Kommentar Der Fall Bo Xilai - Es riecht ganz oben

Es ist keineswegs so, dass sich der Otto-Normal-Chinese nicht auch vorher schon über die politischen Zustände in seinem Land beklagt hat. Doch die Beschwerden richteten sich zumeist gegen irgendwelche Lokal- und Provinzbehörden oder ab und an auch mal gegen den einen oder anderen Minister oder höheren Parteifunktionär, wenn er denn wirklich Dreck am Stecken hatte.

Bei allzu heftiger Kritik in Richtung Partei- und Regierungsspitze drohte zum einen gleich heftige Strafverfolgung, wird sie doch mit Landesverrat und damit einem Umsturz gleichgesetzt. Zum anderen war die Staatsspitze doch auch irgendwie eine übergeordnete Instanz.

So ganz genau wusste man ohnehin nicht, was sie hinter den hohen Mauern des Regierungsviertels der Verbotenen Stadt in Peking trieb und wofür sie überhaupt stand. Aber alles in allem steuerte sie das riesige Land mit zweistelligen Wachstumsraten und einem enormen Modernisierungsschub zumindest nicht in eine völlig falsche Richtung.

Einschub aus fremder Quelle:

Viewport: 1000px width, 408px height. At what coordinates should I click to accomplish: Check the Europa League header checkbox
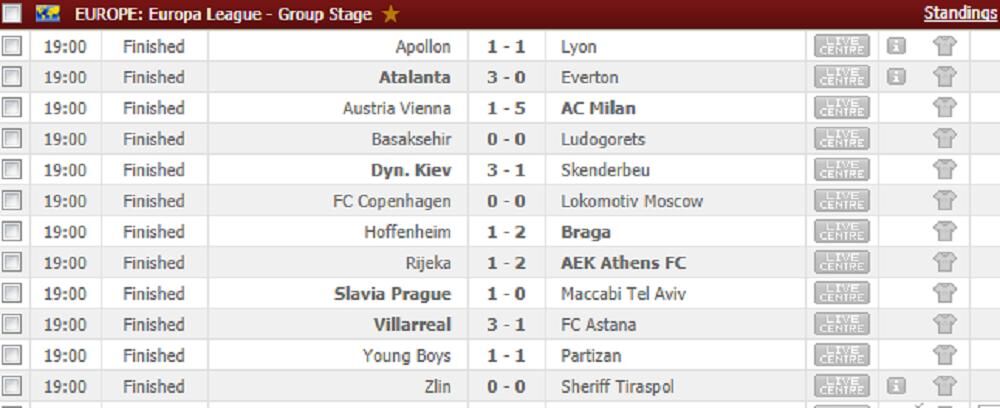click(x=12, y=15)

Mit dem Skandal um die Gattin Gu Kailai des Spitzenpolitikers Bo Xilai droht dieses Gerüst nun einzubrechen. Denn der Mord an dem britischen Geschäftsmann, der wahrscheinlich über Jahre hinweg Vermögen der Bo-Familie ins Ausland geschafft hat, legt offen: Selbst die Partei- und Regierungsspitze ist alles andere als frei von Korruption, Selbstbereicherung und kriminellen Machenschaften.

Obwohl heute mit einem harten Urteil gegen Gu zu rechnen ist, hat die Führung in der eigenen Bevölkerung massiv an Glaubwürdigkeit verloren.

Als moralische Instanz fällt sie damit aus.